Please give the data again in full, exactly as provided.

(Dataset entries)

::::

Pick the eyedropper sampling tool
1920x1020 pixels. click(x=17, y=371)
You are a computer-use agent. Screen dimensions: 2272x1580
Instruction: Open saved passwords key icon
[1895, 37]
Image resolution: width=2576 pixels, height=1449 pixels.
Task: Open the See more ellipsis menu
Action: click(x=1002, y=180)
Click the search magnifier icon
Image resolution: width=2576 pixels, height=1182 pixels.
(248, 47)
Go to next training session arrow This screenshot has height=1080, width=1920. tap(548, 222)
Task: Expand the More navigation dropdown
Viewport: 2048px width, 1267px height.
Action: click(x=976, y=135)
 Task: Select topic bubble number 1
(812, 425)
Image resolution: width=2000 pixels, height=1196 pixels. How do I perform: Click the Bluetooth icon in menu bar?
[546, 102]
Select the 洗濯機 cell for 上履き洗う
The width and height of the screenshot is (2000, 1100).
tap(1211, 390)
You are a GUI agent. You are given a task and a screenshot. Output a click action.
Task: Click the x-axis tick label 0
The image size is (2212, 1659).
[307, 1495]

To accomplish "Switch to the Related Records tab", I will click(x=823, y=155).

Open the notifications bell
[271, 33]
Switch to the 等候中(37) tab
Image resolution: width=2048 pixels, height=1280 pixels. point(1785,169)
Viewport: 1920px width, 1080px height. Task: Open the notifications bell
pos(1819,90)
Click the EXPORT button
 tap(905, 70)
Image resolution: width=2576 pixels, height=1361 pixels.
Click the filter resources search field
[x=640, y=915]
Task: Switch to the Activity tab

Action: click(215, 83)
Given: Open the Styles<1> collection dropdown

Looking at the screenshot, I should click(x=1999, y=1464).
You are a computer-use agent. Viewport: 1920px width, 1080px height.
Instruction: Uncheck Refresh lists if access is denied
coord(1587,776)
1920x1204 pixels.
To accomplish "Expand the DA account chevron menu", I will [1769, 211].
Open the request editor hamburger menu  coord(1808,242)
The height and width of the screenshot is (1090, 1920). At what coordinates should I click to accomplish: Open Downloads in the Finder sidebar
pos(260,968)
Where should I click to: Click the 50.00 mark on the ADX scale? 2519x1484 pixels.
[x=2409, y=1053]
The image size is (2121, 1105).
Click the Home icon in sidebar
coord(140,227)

::::

§ Exercise result
Pick the eyedropper sampling tool
1920x1020 pixels. click(x=17, y=371)
You are a computer-use agent. Screen dimensions: 2272x1580
Instruction: Open saved passwords key icon
[1895, 37]
Image resolution: width=2576 pixels, height=1449 pixels.
Task: Open the See more ellipsis menu
Action: click(x=1002, y=180)
Click the search magnifier icon
Image resolution: width=2576 pixels, height=1182 pixels.
(248, 47)
Go to next training session arrow This screenshot has height=1080, width=1920. tap(548, 222)
Task: Expand the More navigation dropdown
Viewport: 2048px width, 1267px height.
Action: click(x=976, y=135)
 Task: Select topic bubble number 1
(812, 425)
Image resolution: width=2000 pixels, height=1196 pixels. How do I perform: Click the Bluetooth icon in menu bar?
[546, 102]
Select the 洗濯機 cell for 上履き洗う
The width and height of the screenshot is (2000, 1100).
tap(1211, 390)
You are a GUI agent. You are given a task and a screenshot. Output a click action.
Task: Click the x-axis tick label 0
The image size is (2212, 1659).
[307, 1495]

To accomplish "Switch to the Related Records tab", I will click(x=823, y=155).

Open the notifications bell
[271, 33]
Switch to the 等候中(37) tab
Image resolution: width=2048 pixels, height=1280 pixels. point(1785,169)
Viewport: 1920px width, 1080px height. Task: Open the notifications bell
pos(1819,90)
Click the EXPORT button
 tap(905, 70)
Image resolution: width=2576 pixels, height=1361 pixels.
Click the filter resources search field
[x=640, y=915]
Task: Switch to the Activity tab

Action: click(215, 83)
Given: Open the Styles<1> collection dropdown

Looking at the screenshot, I should click(x=1999, y=1464).
You are a computer-use agent. Viewport: 1920px width, 1080px height.
Instruction: Uncheck Refresh lists if access is denied
coord(1587,776)
1920x1204 pixels.
To accomplish "Expand the DA account chevron menu", I will [1769, 211].
Open the request editor hamburger menu  coord(1808,242)
The height and width of the screenshot is (1090, 1920). At what coordinates should I click to accomplish: Open Downloads in the Finder sidebar
pos(260,968)
Where should I click to: Click the 50.00 mark on the ADX scale? 2519x1484 pixels.
[x=2409, y=1053]
The image size is (2121, 1105).
Click the Home icon in sidebar
coord(140,227)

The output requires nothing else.